That Guy Ron, After Hours
By daylight I’m a Georgia real estate broker, helping people buy and sell homes around the greater Atlanta area. After hours, the same brain that loves systems and checklists gets pointed at carboys, kettles, crocks, and cutting boards.
Clover Leaf Brewing and Ravin Hot Sauce are the names I’ve given to the hobby that got wildly out of control—in a good way. What started as a few homebrew batches now includes beers, wines, meads, hot sauces, pickles, vinegars, and the occasional foraged spice experiment.
Clover Leaf Brewing
Clover Leaf is the beer and wine side of the operation: Czech dark lagers, Vienna-inspired house beers, fruited sours like Blueberry Berliner, big wheatwine projects, and small-batch wines and dessert wines. The clover-and-knotwork logo is a nod to the long tradition of people turning grain and fruit into something worth gathering around.
Ravin Hot Sauce
Ravin is where the peppers live: fermented hot sauces built on good brines, fun flavor combinations, and a willingness to push heat just a little farther than is strictly necessary. Dark Ember, Almost as Hot as José, and other sauces in the lineup are all experiments in balancing flavor, funk, fruit, and fire.

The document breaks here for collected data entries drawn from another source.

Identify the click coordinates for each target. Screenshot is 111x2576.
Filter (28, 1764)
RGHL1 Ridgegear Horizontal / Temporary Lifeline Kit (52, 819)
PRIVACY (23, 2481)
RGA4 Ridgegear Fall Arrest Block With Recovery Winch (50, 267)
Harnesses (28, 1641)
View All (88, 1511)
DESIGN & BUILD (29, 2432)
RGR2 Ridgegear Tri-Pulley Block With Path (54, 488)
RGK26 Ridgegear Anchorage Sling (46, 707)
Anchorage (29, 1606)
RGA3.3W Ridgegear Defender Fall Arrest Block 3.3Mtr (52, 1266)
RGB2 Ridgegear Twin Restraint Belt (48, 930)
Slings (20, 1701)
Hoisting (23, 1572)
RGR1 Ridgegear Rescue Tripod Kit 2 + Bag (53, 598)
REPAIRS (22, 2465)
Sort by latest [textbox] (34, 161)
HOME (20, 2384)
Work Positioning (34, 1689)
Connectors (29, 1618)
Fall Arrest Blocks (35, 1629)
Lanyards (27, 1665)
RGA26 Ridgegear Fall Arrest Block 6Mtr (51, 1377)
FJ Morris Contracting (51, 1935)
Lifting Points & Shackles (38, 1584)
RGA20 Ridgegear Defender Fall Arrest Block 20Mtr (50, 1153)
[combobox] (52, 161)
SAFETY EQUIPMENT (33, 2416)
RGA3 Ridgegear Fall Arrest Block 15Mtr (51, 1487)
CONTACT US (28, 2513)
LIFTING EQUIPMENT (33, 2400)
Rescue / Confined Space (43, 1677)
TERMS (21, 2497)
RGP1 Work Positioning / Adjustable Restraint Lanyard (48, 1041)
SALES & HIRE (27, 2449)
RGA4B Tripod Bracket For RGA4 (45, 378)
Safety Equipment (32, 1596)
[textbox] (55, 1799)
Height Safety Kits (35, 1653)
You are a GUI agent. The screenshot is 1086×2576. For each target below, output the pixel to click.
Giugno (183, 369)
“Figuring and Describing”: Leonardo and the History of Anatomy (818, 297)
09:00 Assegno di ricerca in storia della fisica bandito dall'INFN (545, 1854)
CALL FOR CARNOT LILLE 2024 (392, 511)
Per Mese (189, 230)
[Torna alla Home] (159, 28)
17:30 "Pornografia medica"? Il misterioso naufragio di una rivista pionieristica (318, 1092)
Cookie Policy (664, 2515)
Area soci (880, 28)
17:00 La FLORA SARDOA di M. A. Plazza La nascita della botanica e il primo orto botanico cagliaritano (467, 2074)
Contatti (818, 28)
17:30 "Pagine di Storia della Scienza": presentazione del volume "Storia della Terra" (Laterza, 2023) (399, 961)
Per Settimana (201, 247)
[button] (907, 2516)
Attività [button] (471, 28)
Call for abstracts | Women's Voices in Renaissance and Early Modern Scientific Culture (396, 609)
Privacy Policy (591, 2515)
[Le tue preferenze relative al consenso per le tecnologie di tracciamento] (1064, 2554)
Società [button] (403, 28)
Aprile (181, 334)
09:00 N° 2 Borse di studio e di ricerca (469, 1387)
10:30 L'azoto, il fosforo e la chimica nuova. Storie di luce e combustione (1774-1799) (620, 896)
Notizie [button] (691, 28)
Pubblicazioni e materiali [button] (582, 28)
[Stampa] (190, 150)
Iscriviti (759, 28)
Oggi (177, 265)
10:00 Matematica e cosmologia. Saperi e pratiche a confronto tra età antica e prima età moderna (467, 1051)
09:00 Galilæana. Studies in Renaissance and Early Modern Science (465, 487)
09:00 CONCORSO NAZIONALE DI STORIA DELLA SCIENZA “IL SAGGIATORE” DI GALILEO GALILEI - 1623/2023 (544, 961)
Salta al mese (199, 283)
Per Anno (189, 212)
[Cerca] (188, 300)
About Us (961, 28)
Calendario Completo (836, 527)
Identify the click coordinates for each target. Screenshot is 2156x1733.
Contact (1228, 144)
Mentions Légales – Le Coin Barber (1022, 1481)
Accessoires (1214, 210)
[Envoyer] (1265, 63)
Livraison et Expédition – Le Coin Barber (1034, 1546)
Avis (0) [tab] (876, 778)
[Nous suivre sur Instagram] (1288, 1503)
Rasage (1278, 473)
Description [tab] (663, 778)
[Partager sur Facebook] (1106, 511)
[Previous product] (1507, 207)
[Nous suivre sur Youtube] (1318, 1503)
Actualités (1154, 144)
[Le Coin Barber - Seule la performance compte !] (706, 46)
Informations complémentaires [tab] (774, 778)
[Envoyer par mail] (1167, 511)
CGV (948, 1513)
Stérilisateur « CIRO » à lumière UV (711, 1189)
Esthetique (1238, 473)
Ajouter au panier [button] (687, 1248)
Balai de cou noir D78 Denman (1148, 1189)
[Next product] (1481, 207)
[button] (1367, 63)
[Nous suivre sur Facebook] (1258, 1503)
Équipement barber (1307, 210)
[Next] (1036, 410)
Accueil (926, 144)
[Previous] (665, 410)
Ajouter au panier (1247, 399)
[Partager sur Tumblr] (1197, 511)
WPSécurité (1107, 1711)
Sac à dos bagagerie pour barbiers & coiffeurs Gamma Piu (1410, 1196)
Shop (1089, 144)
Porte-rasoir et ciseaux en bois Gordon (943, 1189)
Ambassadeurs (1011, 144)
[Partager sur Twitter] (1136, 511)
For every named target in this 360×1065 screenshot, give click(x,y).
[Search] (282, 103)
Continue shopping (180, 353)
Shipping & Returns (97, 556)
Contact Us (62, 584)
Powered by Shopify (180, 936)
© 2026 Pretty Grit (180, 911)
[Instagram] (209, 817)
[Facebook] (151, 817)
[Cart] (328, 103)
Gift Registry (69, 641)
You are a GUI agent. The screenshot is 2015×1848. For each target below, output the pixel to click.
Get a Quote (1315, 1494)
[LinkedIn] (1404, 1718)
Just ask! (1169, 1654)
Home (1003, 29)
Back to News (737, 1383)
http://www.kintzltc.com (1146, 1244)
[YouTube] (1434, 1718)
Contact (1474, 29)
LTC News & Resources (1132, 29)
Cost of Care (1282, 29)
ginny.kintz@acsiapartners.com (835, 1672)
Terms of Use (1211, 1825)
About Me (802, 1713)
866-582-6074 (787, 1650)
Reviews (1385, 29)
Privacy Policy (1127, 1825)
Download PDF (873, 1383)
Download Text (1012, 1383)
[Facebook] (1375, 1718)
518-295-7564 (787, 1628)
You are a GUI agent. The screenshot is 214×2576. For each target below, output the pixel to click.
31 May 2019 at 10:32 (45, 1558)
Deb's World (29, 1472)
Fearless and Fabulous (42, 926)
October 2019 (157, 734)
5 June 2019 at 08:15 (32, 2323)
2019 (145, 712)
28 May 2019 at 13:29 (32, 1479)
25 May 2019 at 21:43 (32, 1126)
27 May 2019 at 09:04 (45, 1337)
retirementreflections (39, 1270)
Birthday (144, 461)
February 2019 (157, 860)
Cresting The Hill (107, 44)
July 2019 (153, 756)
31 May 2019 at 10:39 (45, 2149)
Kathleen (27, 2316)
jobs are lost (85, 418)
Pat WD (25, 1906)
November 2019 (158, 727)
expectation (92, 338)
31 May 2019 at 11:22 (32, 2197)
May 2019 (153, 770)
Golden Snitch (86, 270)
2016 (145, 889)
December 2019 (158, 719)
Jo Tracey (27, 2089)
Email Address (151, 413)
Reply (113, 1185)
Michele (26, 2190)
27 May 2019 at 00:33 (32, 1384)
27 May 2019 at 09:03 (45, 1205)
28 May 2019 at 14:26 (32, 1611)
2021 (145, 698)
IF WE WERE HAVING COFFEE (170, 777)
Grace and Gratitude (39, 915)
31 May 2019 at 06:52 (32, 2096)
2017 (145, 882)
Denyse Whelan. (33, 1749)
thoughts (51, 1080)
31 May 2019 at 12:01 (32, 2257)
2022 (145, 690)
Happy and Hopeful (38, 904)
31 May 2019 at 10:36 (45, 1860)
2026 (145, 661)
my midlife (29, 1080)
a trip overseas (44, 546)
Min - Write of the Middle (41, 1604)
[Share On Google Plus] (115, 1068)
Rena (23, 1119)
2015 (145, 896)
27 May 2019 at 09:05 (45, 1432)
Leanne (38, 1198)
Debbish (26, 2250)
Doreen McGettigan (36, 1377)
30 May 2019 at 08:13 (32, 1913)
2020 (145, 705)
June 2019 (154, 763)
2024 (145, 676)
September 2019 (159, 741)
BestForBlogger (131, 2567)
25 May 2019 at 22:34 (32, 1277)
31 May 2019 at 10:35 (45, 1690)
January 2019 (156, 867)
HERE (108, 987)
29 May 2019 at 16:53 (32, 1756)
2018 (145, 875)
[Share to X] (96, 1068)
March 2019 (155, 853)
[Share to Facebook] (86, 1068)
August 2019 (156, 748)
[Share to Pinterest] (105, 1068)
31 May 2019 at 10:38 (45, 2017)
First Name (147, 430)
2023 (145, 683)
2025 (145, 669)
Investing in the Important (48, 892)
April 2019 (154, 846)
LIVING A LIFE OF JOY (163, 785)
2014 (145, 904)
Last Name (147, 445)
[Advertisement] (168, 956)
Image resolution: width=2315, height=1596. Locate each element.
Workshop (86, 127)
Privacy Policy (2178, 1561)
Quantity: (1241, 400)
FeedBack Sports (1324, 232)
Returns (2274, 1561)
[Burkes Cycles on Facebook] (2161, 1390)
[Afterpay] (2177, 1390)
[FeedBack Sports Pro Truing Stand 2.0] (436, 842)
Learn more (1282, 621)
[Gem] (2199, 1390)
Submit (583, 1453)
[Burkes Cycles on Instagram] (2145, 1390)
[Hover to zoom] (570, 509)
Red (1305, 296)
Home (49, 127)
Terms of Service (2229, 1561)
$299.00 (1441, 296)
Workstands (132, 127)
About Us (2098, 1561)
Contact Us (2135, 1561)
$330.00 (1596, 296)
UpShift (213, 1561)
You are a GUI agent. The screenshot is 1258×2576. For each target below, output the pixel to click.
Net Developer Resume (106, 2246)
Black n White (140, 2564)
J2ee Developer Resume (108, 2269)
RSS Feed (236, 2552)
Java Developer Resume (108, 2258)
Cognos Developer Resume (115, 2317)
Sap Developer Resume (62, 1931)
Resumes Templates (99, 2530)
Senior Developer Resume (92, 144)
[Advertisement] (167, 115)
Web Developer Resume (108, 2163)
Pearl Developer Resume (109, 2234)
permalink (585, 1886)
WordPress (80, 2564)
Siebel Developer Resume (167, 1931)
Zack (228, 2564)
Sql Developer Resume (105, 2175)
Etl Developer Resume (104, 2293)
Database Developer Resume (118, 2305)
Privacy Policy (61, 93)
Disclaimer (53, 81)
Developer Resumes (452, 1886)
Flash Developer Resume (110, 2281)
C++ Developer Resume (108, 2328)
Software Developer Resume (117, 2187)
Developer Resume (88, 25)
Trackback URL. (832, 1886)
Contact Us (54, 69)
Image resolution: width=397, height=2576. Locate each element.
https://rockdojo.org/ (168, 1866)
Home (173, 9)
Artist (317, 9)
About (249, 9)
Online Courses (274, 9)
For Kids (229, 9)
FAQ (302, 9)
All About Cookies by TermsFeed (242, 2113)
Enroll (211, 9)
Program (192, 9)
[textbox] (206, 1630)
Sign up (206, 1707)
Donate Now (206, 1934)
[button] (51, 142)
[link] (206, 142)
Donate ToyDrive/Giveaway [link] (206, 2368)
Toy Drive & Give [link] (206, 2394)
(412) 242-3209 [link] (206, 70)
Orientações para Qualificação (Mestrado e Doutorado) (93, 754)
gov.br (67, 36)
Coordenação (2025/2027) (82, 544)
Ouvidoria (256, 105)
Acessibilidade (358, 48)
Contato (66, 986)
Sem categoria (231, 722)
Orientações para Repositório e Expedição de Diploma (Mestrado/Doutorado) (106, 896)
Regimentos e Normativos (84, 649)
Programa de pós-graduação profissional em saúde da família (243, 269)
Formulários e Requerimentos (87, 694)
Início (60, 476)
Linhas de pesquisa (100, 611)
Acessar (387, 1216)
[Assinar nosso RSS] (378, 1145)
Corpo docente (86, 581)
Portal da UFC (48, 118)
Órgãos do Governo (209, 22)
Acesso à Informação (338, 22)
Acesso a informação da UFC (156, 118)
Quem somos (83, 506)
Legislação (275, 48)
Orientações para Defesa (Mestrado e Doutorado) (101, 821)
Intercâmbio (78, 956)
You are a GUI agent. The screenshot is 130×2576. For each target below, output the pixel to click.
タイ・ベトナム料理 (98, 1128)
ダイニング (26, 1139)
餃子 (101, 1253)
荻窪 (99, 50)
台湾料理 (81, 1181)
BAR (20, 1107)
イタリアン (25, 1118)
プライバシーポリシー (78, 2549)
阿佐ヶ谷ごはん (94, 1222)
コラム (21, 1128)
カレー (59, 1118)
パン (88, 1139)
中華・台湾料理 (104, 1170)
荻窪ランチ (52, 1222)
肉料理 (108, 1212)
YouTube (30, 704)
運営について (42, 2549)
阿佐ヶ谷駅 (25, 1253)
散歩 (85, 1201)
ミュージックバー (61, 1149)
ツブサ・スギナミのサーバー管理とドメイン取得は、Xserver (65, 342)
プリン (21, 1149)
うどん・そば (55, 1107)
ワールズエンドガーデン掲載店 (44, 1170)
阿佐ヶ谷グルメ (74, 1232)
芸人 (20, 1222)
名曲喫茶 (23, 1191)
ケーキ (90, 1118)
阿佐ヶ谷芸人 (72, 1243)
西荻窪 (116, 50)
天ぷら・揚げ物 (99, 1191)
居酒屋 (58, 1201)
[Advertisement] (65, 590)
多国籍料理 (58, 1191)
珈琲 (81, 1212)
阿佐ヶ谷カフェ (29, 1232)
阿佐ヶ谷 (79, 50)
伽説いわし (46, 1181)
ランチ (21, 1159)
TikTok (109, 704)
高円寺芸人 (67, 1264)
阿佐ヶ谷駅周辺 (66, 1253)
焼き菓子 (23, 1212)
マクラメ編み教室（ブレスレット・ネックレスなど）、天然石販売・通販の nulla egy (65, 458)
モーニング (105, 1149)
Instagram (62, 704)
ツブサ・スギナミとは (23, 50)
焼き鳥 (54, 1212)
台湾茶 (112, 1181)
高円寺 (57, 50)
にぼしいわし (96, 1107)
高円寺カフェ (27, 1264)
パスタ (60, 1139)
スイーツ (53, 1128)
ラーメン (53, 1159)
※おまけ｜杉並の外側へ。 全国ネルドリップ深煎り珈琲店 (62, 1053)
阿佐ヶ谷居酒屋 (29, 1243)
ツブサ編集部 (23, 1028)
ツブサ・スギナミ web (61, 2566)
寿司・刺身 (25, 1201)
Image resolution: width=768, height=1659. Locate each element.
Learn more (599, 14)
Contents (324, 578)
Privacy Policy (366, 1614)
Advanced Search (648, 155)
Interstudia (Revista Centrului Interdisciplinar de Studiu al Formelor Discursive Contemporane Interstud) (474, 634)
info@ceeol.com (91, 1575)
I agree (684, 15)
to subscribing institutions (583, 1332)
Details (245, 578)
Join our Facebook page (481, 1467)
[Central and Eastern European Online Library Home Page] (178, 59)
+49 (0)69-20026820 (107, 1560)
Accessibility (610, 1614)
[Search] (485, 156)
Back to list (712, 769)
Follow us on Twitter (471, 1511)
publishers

The simple pepper logo shows up on bottles, labels, and anything that might stain a cutting board orange-red. If you see that pepper, you know the contents have been given time to bubble and develop some character.
Why Document Everything?
I like repeatable systems. Real estate taught me that if something works, you write it down so you can do it again and help other people do it too. Fermentation is the same way: once a batch turns out just right, I want a recipe, process notes, and a label file so it doesn’t disappear into the haze of “I think I used a little more fruit that time.”
- So I can repeat the beers, wines, and sauces that actually work.
- So friends can try a batch and recreate it in their own kitchens.
- So I can see the evolution of a recipe over time.
Where to Find Me
If you’re local, there’s a good chance you’ll bump into me at Beer Girl in Hapeville, talking about grain bills or trying to talk someone into tasting “just a little” of the latest hot sauce.
Online, most of the structured education lives in my real estate book series and on my main site. This Fermentables corner is more like the friendly back room: recipes, experiments, and things we can nerd out about together.
When in doubt, just ask: “What are you brewing or fermenting right now?” and I’ll have an answer.